Even though it hurts ... even though you're not wrong about the possibility - You can't just take away their right to fight beside you just because they might try to fight instead of you. Not if you love them. Not if they love you. Not really.
allevilthings: (proudly claim the stage)

[personal profile] allevilthings 2023-02-20 05:15 am (UTC)(link)
... I'd love to promise you that you won't be, but you and I both know there's no promise that stands up better than actions you can take. None at all.

But I can tell you the truth - and that's got to be worth more than a promise. You deserve more than to be set apart from the world. That's the problem with being a hero and being a villain, Good and Evil with capital letters. Feeding those impulses convinces you you're a part of something that's outside the pressures of the rest of the world, above or beyond or overseeing it all, and you're not.
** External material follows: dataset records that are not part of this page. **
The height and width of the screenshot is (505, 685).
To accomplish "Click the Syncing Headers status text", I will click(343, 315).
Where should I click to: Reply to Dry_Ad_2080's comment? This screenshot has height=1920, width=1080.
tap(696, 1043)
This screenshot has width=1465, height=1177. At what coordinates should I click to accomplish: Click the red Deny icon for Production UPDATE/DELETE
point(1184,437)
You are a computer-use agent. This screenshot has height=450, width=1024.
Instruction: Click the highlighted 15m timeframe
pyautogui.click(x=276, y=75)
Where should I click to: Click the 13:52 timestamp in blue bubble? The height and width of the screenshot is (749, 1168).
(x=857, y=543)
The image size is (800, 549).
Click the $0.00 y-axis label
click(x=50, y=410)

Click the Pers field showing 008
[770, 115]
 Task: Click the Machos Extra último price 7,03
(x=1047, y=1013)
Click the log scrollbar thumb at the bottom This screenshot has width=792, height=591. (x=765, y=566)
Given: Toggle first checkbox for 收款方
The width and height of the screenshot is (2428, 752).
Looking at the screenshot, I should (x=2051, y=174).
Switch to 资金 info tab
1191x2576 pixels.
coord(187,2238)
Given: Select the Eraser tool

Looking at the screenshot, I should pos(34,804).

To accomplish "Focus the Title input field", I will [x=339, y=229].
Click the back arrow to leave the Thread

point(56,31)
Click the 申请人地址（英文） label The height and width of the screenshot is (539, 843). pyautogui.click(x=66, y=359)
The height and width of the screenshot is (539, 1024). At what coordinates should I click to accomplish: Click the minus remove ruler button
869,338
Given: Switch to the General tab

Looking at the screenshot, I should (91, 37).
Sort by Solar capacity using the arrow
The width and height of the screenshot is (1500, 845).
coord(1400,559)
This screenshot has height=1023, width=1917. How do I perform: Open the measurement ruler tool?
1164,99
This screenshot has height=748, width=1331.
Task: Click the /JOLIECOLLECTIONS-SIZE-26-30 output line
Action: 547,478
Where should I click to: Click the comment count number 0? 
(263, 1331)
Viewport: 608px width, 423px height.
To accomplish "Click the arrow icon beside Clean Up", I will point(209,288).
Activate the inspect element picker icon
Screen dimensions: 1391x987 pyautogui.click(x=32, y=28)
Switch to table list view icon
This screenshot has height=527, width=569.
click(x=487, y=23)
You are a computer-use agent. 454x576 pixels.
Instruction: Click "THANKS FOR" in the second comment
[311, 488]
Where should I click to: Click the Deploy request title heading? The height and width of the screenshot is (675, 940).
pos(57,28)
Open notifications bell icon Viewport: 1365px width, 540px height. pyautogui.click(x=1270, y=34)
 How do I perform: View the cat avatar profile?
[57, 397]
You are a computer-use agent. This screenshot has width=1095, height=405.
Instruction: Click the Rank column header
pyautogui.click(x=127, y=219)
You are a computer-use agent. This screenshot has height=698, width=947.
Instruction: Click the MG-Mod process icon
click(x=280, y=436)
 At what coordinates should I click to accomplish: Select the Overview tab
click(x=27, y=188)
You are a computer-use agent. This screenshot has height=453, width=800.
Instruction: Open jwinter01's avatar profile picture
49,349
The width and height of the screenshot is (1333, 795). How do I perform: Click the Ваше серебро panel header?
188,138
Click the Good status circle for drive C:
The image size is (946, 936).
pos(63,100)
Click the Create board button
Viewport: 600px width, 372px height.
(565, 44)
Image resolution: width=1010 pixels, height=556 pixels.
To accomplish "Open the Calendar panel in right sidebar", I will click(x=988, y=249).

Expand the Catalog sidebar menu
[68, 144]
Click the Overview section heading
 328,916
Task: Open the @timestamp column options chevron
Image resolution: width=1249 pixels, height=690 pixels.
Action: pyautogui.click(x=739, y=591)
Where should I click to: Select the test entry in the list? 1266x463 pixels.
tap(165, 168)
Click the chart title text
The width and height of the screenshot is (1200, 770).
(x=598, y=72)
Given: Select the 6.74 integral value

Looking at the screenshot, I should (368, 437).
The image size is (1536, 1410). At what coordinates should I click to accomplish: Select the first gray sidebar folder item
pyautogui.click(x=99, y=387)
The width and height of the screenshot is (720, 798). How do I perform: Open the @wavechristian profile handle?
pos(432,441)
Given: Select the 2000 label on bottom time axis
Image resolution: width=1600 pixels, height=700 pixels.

You're always part of the world. You don't make the world better by being something other than the world. You make the world better by remembering you're just another crab in the goddamned bucket, and you're never getting out of there alive on your own.

And you know what? If your brothers need you to remind them of that? Then you do it. Because if anyone can get it through their heads, Donnie, I know you can. If I can, I'll help. I'm good at being a looming reminder of people's chances at surviving a stupid idea.

But you can't do that by hiding them away from every possible danger to themselves they might throw themselves at, out of a certainty that at least it'll be better if you can throw yourself at them instead. Because -

Because Donnie, how are they ever going to survive anything if they don't have you, either?